16

I'm trying to come up with something to solve the following:

Given a max-heap represented as an array, return the kth largest element without modifying the heap. I was asked to do it in linear time, but was told it can be done in log time.

I thought of a solution:

Use a second max-heap and fill it with k or k+1 values into it (breadth first traversal into the original one) then pop k elements and get the desired one. I suppose this should be O(N+logN) = O(N)

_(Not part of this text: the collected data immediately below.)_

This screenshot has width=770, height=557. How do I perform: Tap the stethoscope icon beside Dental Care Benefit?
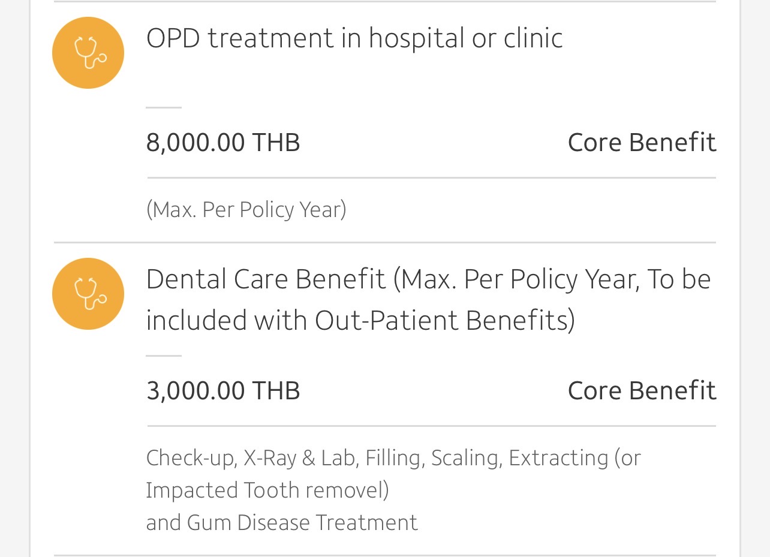[x=88, y=294]
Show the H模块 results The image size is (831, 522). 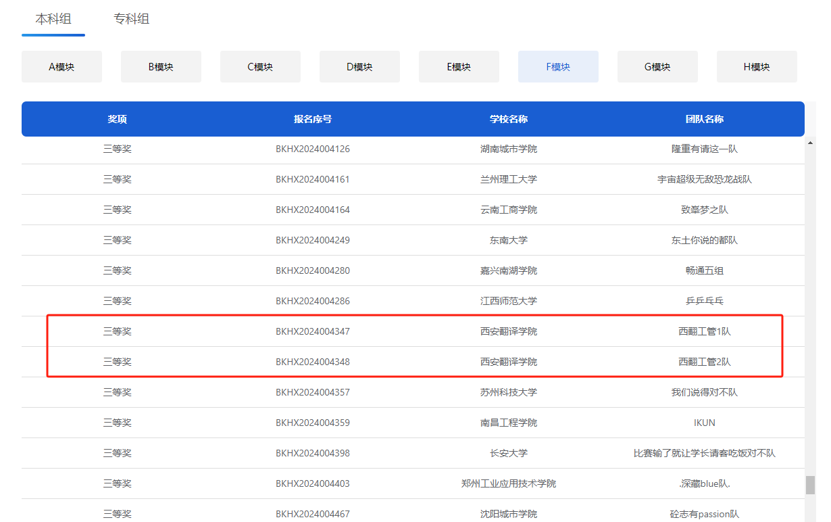pos(757,67)
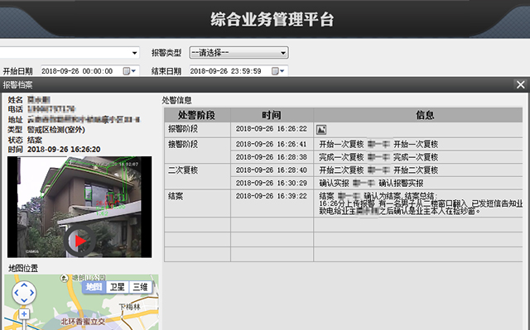Switch map to 卫星 view

[118, 287]
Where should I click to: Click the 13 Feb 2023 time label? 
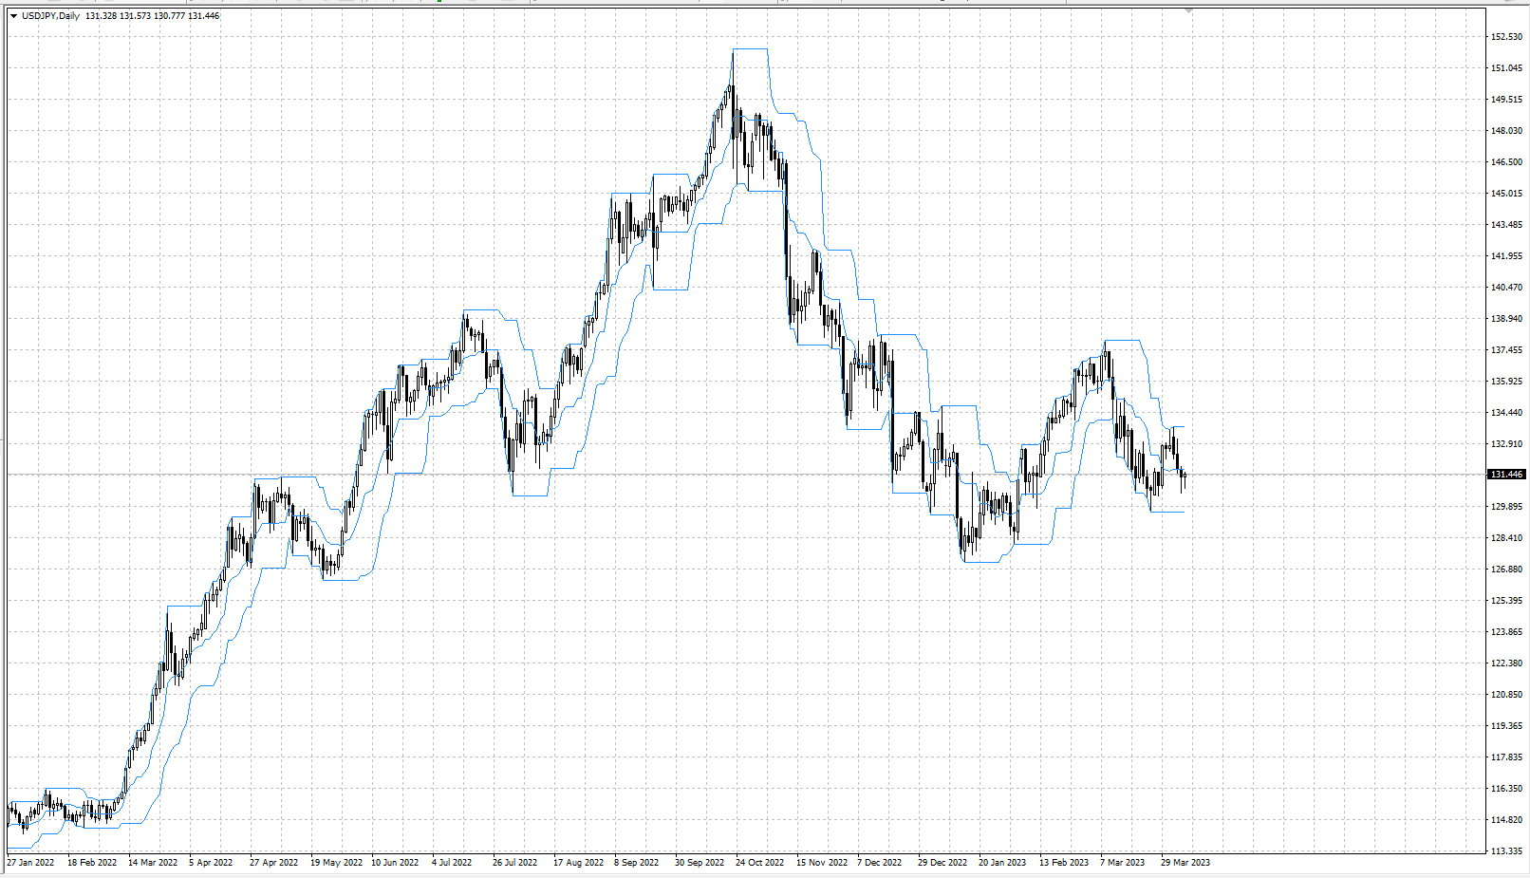click(x=1064, y=863)
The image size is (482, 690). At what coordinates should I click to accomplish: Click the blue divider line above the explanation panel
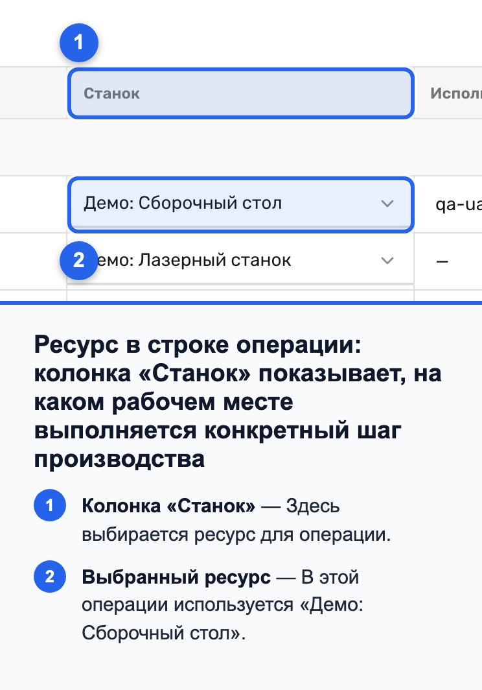click(241, 303)
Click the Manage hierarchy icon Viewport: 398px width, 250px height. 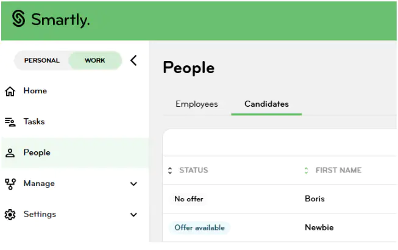click(x=10, y=184)
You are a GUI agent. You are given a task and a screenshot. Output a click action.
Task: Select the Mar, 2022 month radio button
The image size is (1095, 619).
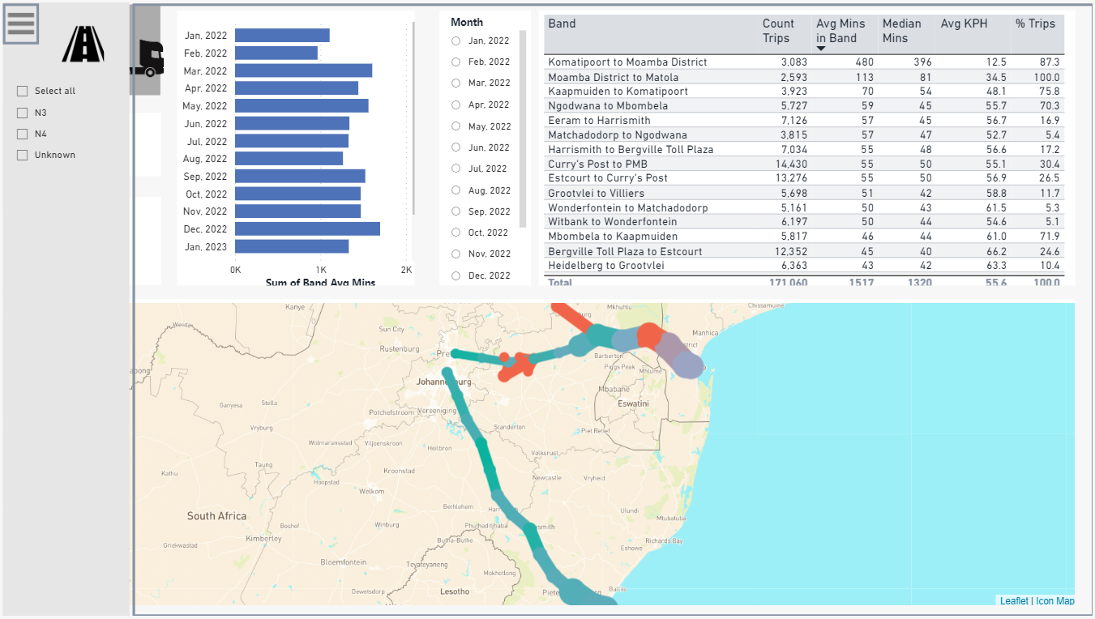pyautogui.click(x=456, y=83)
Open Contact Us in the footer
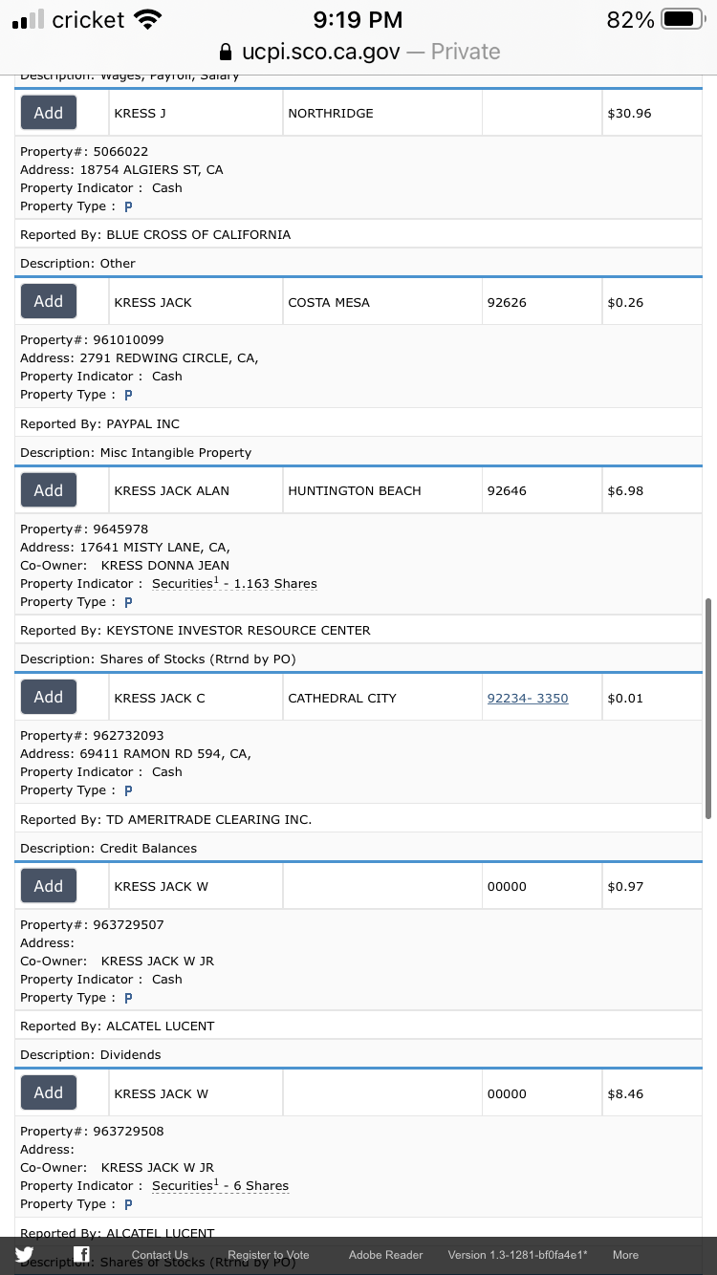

Is there a better solution, perhaps in O(logN) time?

Alstor
  • 161
  • 1
  • 1
  • 4
  • got it, thanks, but in that case I still think your algorithm is incorrect because a breadth first search of the tree won't work right? – sunny Jul 16 '15 at 14:12
  • I suppose it should work. I used the term "search" incorrectly, basically I'm just searching for a traversal that stores the nodes of a level and then proceeds with the next level. I'll edit the term to clear out any potential ambiguity – Alstor Jul 16 '15 at 14:16
  • 1
    I think Fibonacci heaps are the way to an amortized O(log n) solution, but I like this question. I'm going to think about it... – erip Jul 16 '15 at 14:17
  • 1
    @Alstor I think Your solution is not right, because kth largest element need not be in kth level of the tree. – Sumeet Jul 16 '15 at 15:11
  • @Alstor If you are just going to traverse the tree and use a stack then why use a second max-heap because traversing will not modify the heap? – Sumeet Jul 16 '15 at 15:12
  • Hint: you have to use the heap operations. "breadth first traversal" isn't meaningful for a heap. – Colonel Panic Jul 17 '15 at 08:51
  • @ColonelPanic breadth first traversal is meaningful on all tree structures – BeyelerStudios Jul 17 '15 at 14:55

4 Answers4

9

The max-heap can have many ways, a better case is a complete sorted array, and in other extremely case, the heap can have a total asymmetric structure.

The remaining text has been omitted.